Also known as: Winlink, Winlink 2000, WL2K
Winlink (formally Winlink 2000 / WL2K) is a worldwide radio email system that lets a licensed amateur send and receive standard email — with attachments — through a radio link when the internet is unavailable. A user’s client connects over the air to a Radio Message Server (RMS) gateway, which is itself internet-connected; the gateway relays the message into and out of the global email system.1 The over-the-air hop can use several data modes — most commonly Pactor and VARA on HF, or AX.25 packet on VHF — so Winlink is best understood as the network and message layer riding on top of whichever modem the conditions allow.
How it works
Winlink is a store-and-forward system with a hub-and-spoke topology. Redundant central Common Message Servers (CMS) hold each user’s mailbox; a mesh of volunteer RMS gateways provides the RF on-ramps. To send mail, a client (Winlink Express is the standard one) composes messages offline, then opens a radio session to a reachable gateway, exchanges compressed and error-controlled data, and disconnects — the gateway forwards to the CMS, and from there to the wider email system. Incoming mail is queued until the user next connects.
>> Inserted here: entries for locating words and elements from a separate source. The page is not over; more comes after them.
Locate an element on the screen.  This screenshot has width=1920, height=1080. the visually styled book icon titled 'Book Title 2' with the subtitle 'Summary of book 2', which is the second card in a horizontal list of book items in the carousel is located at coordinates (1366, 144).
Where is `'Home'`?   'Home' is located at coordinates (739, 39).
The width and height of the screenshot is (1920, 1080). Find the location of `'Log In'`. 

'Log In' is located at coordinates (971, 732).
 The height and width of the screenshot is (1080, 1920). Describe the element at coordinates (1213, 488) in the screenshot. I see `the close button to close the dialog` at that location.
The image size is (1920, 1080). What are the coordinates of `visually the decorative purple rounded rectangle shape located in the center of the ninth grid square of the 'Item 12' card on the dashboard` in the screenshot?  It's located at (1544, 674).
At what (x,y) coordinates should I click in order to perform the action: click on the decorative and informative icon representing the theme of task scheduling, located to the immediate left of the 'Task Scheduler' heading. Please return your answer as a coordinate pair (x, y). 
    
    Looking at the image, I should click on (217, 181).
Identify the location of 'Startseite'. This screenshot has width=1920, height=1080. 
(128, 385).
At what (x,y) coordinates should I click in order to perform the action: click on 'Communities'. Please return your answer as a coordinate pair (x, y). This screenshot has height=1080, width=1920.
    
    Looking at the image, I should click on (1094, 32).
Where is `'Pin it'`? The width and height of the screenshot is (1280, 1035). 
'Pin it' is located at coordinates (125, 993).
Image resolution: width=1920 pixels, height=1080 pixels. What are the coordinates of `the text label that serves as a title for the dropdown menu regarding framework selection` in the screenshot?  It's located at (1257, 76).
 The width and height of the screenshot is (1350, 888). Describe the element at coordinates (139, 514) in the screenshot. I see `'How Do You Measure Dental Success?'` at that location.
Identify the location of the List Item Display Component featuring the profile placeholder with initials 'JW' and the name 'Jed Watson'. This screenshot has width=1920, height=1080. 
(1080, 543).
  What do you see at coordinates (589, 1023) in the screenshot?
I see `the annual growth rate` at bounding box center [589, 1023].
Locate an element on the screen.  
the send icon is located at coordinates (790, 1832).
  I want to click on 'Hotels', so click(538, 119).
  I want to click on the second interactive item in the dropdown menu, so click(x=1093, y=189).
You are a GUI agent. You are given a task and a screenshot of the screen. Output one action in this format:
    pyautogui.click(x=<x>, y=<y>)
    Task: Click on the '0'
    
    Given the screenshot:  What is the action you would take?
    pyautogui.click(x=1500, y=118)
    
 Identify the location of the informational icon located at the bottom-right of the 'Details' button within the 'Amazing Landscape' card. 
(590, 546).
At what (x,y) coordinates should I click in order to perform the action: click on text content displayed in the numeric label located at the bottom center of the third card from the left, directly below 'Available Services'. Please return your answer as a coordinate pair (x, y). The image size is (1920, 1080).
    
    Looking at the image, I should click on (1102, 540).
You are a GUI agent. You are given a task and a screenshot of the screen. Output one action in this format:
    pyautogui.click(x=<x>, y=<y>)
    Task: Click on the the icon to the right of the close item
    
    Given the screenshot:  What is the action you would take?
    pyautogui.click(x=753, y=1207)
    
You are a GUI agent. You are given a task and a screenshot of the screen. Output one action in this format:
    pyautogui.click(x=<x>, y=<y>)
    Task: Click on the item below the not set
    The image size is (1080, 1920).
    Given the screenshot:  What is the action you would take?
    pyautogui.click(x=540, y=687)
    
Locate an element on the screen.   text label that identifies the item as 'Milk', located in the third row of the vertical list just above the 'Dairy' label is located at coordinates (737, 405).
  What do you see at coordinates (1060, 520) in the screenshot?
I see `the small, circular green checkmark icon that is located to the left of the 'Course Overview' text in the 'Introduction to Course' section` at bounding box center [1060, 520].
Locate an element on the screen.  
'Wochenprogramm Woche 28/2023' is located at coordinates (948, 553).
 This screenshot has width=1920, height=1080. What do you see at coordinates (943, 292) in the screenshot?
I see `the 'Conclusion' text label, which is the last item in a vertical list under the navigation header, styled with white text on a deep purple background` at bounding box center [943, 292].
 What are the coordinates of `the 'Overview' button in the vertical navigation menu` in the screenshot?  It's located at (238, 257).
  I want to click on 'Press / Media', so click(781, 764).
Two features make it practical over poor links. First, messages are compressed and protocol-framed (the B2F/FBB protocol) so a short on-air session moves a lot of text. Second, the ARQ data modes underneath — Pactor’s HF ARQ, the OFDM-based VARA modems, or the open ARDOP mode — automatically request retransmission of any block that fails its checksum, so email arrives intact even across a fading HF path. On VHF/UHF, plain 1200/9600-baud packet over AX.25 fills the same role at local range.
Relevance to SDR
Winlink matters in the wider RF world chiefly for emergency and off-grid communications: served agencies, sailors, and expeditions use it to pass formatted email when infrastructure is down. On a waterfall its component modes are recognisable — Pactor’s structured bursts, or VARA’s OFDM block of subcarriers — and monitoring/decoding them means decoding the underlying modem, since the email payload is compressed and, for Pactor, carried by a proprietary protocol.
GopherTrunk does not decode Winlink or its data modes. Pactor is proprietary, VARA is a closed OFDM modem, and none of them are digital land-mobile trunking, which is GopherTrunk’s focus. Winlink is documented here as context for the amateur HF/VHF data ecosystem that surrounds the signals GopherTrunk does target, not as a supported protocol.